LeNet-5 from scratch

In this article, we perform image classification on the MNIST dataset with custom implemented LeNet-5 neural network architecture.

1. Intro

LeNet is a very first deep learning model that introduced in the research paper “Gradient-Based Learning Applied To Document Recognition” in the year 1998 by four legendary researchers, Yann LeCun, Leon Bottou, Yoshua Bengio, and Patrick Haffner. Many of the listed authors of the paper have gone on to provide several significant academic contributions to the field of deep learning.


From left: Yann LeCun, Leon Bottou, Yoshua Bengio, and Patrick Haffner

This article will introduce the LeNet-5 CNN architecture as described in the original paper, along with the implementation of the architecture using TensorFlow 2.0. Then conclude with the utilization of the implemented LeNet-5 CNN for the classification of images from the MNIST dataset.

What to find in this article:

  • Understanding of components within a convolutional neural network
  • Key definitions of terms commonly used in deep learning and machine learning
  • Understanding of LeNet-5 architecture as presented in the original research paper
  • Implementation of a neural network using TensorFlow and Keras

The content in this article is written for Deep learning and Machine Learning students of all levels. For those who are eager to get coding, scroll down to the Implementation section.

2. Convolutional Neural Networks

Convolutional Neural Networks are a standard form of neural network architecture for solving tasks associated with images. Solutions for tasks such as object detection, face detection, pose estimation and more, usually have CNN architecture variants.

A few characteristics of the CNN architecture makes them more favourable in several computer vision tasks. It would be good if we could introduce each characteristics before we get started on working with the LeNet-5 architecture.

Some convolutional networks characteristics that we are interested in here:

  • Local respective fields
  • Sub-sampling
  • Weight sharing

LeNet-5 CNN architecture is made up of 7 layers. The layer composition consists of 3 convolutional layers, 2 subsampling layers and 2 fully connected layers.


LeNet architecture

The diagram above shows a depiction of the LeNet-5 architecture, as illustrated in the original paper.

The first layer is the input layer — this is generally not considered a layer of the network as nothing is learnt in this layer. The input layer is built to take in 32x32, and these are the dimensions of images that are passed into the next layer. Those who are familiar with the MNIST dataset will be aware that the MNIST dataset images have the dimensions 28x28. To get the MNIST images dimension to the meet the requirements of the input layer, the 28x28 images are padded.

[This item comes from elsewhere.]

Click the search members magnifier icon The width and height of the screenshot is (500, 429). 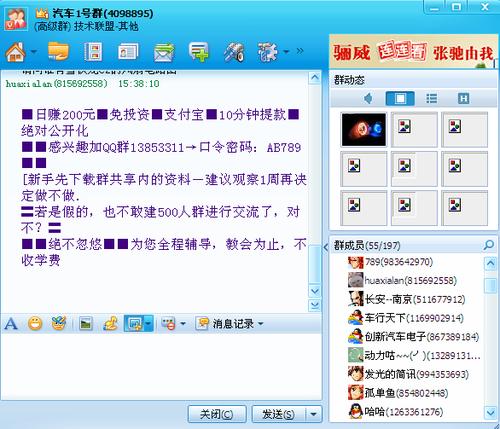[488, 245]
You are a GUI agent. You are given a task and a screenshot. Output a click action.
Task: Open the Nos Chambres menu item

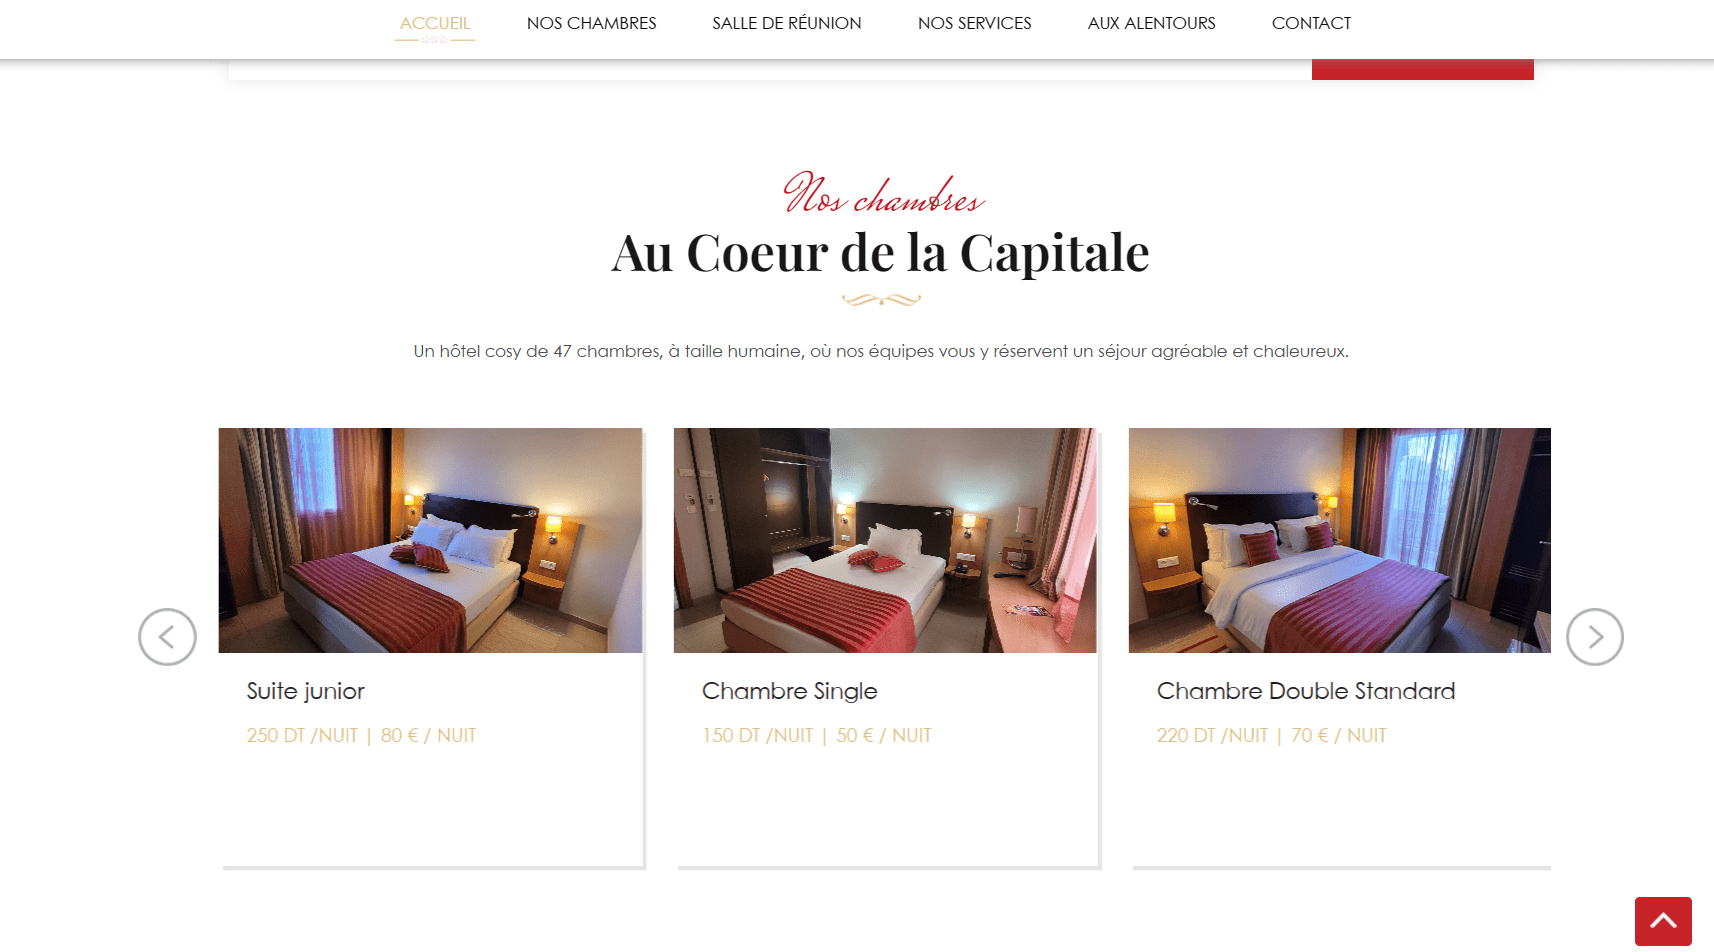592,23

The grayscale images used in the research paper had their pixel values normalized from 0 to 255, to values between -0.1 and 1.175. The reason for normalization is to ensure that the batch of images have a mean of 0 and a standard deviation of 1, the benefits of this is seen in the reduction in the amount of training time. In the image classification with LeNet-5 example below, we’ll be normalizing the pixel values of the images to take on values between 0 to 1.

The LeNet-5 architecture utilizes two significant types of layer construct: convolutional layers and subsampling layers.

  • Convolution layers
  • Sub-sampling layers

Within the research paper and the image below, convolutional layers are identified with the ‘Cx’, and subsampling layers are identified with ‘Sx’, where ‘x’ is the sequential position of the layer within the architecture. ‘Fx’ is used to identify fully connected layers. This method of layer identification can be seen in the image above.

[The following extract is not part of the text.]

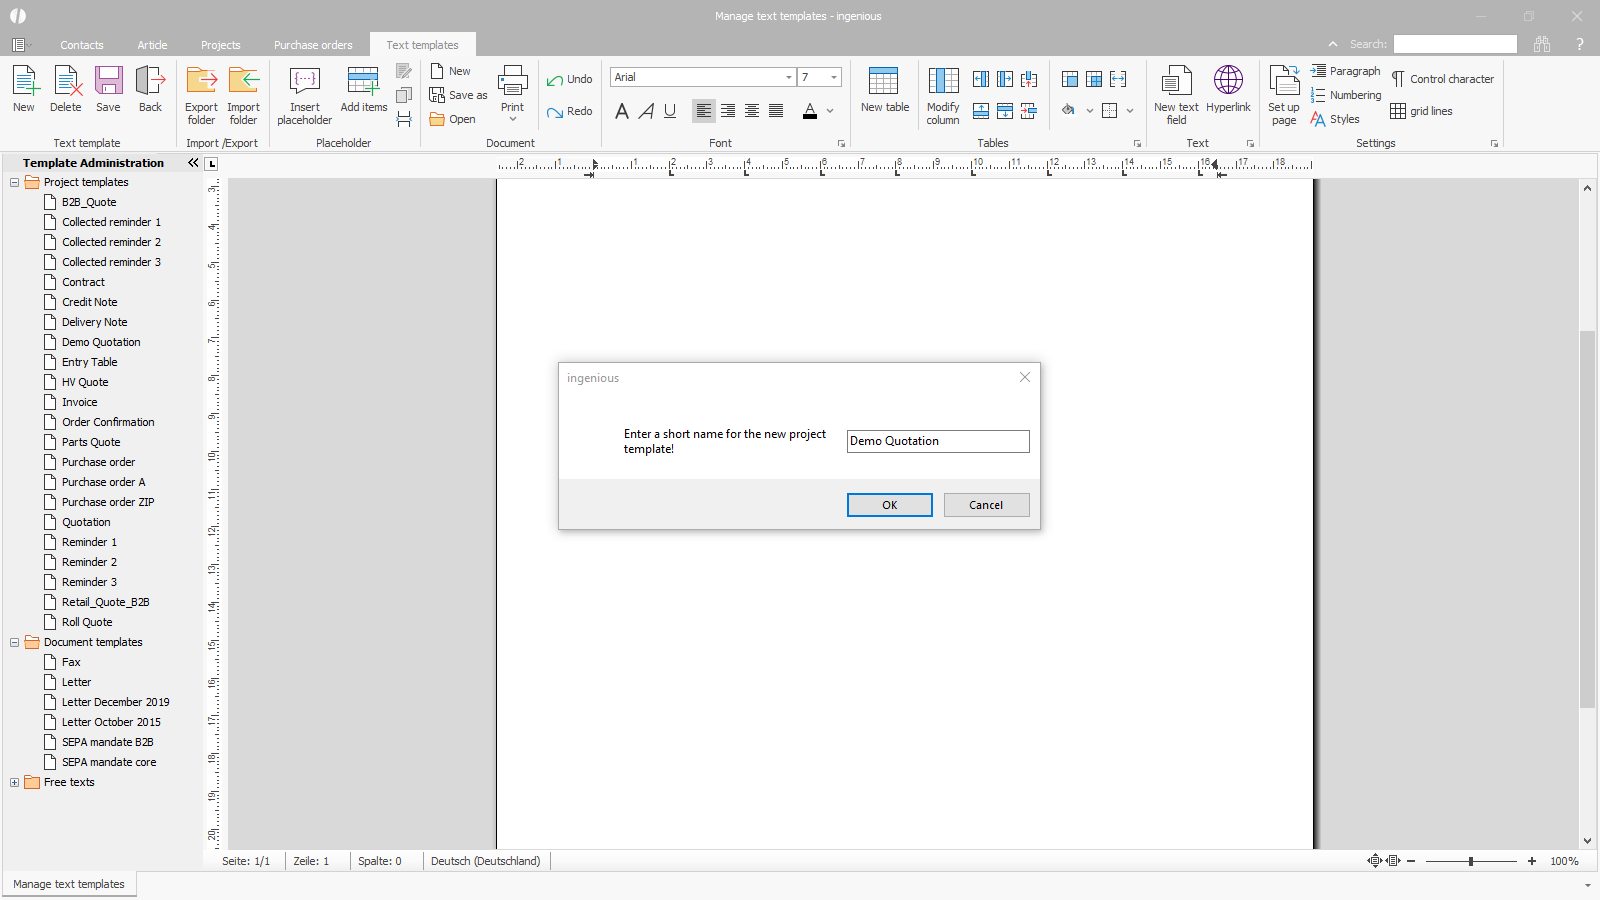Image resolution: width=1600 pixels, height=900 pixels.
Task: Expand the Free texts folder
Action: click(15, 782)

The official first layer convolutional layer C1 produces as output 6 feature maps, and has a kernel size of 5x5. The kernel/filter is the name given to the window that contains the weight values that are utilized during the convolution of the weight values with the input values. 5x5 is also indicative of the local receptive field size each unit or neuron within a convolutional layer. The dimensions of the six feature maps the first convolution layer produces are 28x28.

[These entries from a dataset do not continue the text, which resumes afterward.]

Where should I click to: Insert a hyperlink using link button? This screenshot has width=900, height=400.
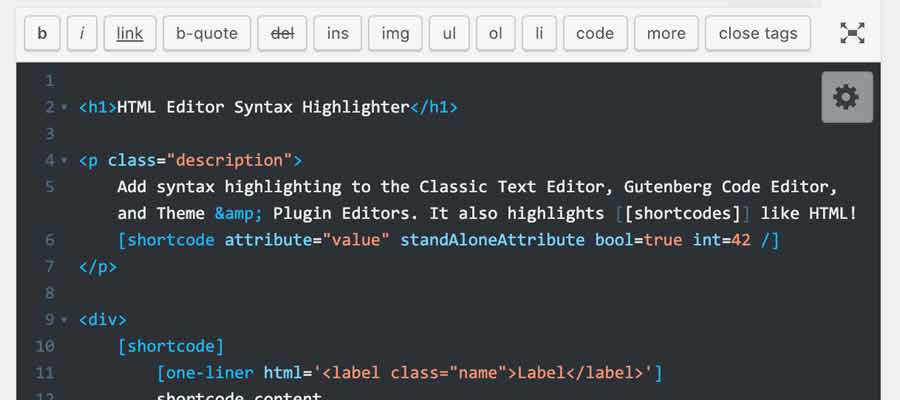pyautogui.click(x=129, y=33)
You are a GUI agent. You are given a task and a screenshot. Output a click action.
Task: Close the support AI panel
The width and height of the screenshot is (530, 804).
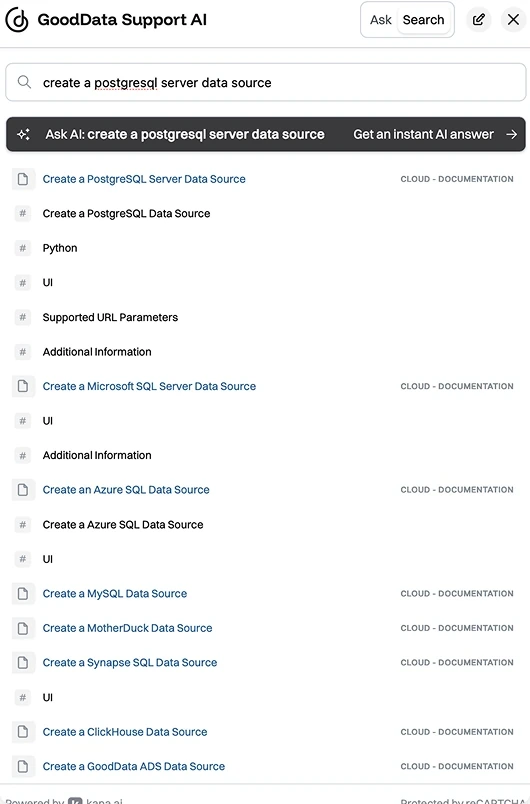(513, 20)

A subsampling layer ‘S2’ follows the ‘C1’ layer’. The ‘S2’ layer halves the dimension of the feature maps it receives from the previous layer; this is known commonly as downsampling.

The ‘S2’ layer also produces 6 feature maps, each one corresponding to the feature maps passed as input from the previous layer. This link contains more information on subsampling layers.

More information on the rest of the LeNet-5 layers is covered in the implementation section. Below is a table that summarises the key features of each layer:

Layer name Input Kernel size Output Activation
Input 28x28x1 None 28x28x1 Relu
Convolution 1 28x28x1 5x5 24x24x6 Relu
Max pooling 1 24x24x6 2x2 12x12x6 Relu
Convolution 2 12x12x6 5x5 8x8x16 Relu
Max pooling 2 8x8x16 1x1 4x4x16 Relu
Flatten 4x4x16 None 256x1 None
Dense 1 256x1 None 120x1 Relu
Dense 2 120x1 None 84x1 Relu
Dense 3 84x1 None 10x1 Softmax


We begin implementation by importing the libraries we will be utilizing:

  • TensorFlow: An open-source platform for the implementation, training, and deployment of machine learning models.
  • Keras: An open-source library used for the implementation of neural network architectures that run on both CPUs and GPUs.
  • Numpy: A library for numerical computation with n-dimensional arrays.
import sys
import numpy as np
from tensorflow import keras
from tensorflow.keras import layers, losses, optimizers
from tensorflow.keras.datasets import mnist
from matplotlib import pyplot as plt

Next, we load the MNIST dataset using the Keras library. The Keras library has a suite of datasets readily available for use with easy accessibility.

We are also required to partition the dataset into testing, validation and training. Here are some quick descriptions of each partition category.

  • Training Dataset: This is the group of our dataset used to train the neural network directly. Training data refers to the dataset partition exposed to the neural network during training.
  • Validation Dataset: This group of the dataset is utilized during training to assess the performance of the network at various iterations.
  • Test Dataset: This partition of the dataset evaluates the performance of our network after the completion of the training phase.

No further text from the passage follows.